What I find fascinating is that, with a simple change in word choice, polar opposites (men vs women) become two collaborating elements (men and women, left with right brain thinking – with the right side, in fact, doing the “guiding”). While that is the way he and Oprah discuss the topic, Pink actually neutralizes the language a bit more in his book by calling these L and R-directed thinking (which I think is helpful).
In the just past information age, L-directed thinking (logical, linear) was rewarded in business and life, but now, in our “conceptual age,” R-directed thinking (emotional and relational) is more emphasized in personal and business realms. The observations and predictions of Pink’s 2005 book have become more evident these four years later. We DO live in a world where things like design and story matter MUCH more to humanity and that is seen in what today’s consumers expect from brands and marketing.

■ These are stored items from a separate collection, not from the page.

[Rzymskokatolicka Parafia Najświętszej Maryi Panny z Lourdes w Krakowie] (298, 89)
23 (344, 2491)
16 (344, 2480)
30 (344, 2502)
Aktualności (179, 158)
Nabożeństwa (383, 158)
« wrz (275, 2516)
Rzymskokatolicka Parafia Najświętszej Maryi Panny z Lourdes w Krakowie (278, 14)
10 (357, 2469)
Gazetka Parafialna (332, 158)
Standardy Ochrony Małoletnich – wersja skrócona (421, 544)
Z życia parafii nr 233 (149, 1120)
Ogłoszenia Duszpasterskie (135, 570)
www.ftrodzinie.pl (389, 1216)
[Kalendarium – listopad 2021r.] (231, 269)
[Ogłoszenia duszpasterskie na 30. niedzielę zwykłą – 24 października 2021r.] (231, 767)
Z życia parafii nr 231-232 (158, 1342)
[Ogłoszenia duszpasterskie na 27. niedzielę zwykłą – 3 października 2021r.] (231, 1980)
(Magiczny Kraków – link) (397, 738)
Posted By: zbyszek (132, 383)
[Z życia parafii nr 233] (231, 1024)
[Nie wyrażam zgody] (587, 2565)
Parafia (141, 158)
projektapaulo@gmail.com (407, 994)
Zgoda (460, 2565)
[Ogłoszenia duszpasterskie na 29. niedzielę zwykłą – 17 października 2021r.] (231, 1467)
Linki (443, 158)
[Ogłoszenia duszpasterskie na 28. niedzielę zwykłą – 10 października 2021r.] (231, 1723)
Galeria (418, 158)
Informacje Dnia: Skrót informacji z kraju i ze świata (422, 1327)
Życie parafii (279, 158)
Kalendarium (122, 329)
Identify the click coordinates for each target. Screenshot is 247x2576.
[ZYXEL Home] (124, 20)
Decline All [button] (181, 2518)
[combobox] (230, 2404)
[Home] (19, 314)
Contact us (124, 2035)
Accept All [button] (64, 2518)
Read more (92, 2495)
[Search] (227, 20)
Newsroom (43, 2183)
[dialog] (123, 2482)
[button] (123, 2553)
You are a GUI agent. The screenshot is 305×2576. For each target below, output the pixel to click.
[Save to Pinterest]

This could well be what goes through many a buyer’s mind these days:
“If you want my brand love or my hard-earned dollars, make your pitch a much richer proposition than facts and price. If your corporate values aren’t a fit, I can tell. If your design pales in comparison to the level that, say, Apple, is delivering, I’ll ignore your products. If you can’t match up some element in your or your customers’ stories with some element in mine, I’ll see if your competitors can.”
In fact, as I type, I’m also preparing for a storytelling panel at the Pacific Coast Builders Conference (PCBC) in mid-June. End users, such as home purchasers or retail/commercial building shoppers or tenants, may well have previously been a demographic marketers treated as L-directed thinkers. I doubt that that has ever really been the case, but wow – the world has significantly changed and most industries have to serve an R-directed decision-maker. The “senses” that include design and story are top of mind to most consumers today (whether they realize it or not). Yet, brands are ploddingly slow to develop their more R-directed efforts.
So, yes, let’s revisit the ideas in Pink’s book – as per Oprah’s recent nudge. Start to think of the consumer not in terms of gender, polarizing one from the other, so much as how he or she is a perhaps more R-directed thinker today. When you make that assessment, it is easier to serve the way women may have been more likely to buy in the past without making it about only women.
R-directed equals being guided by women (as per the definition of transparent marketing in Don’t Think Pink – which is not a comment on the author of A Whole New Mind by any means). Pursuing this idea and changing your marketing to better serve today’s consumers may well be easier when gender is left out of the conversation. Right brain thinkers are already uniting and calling us to task.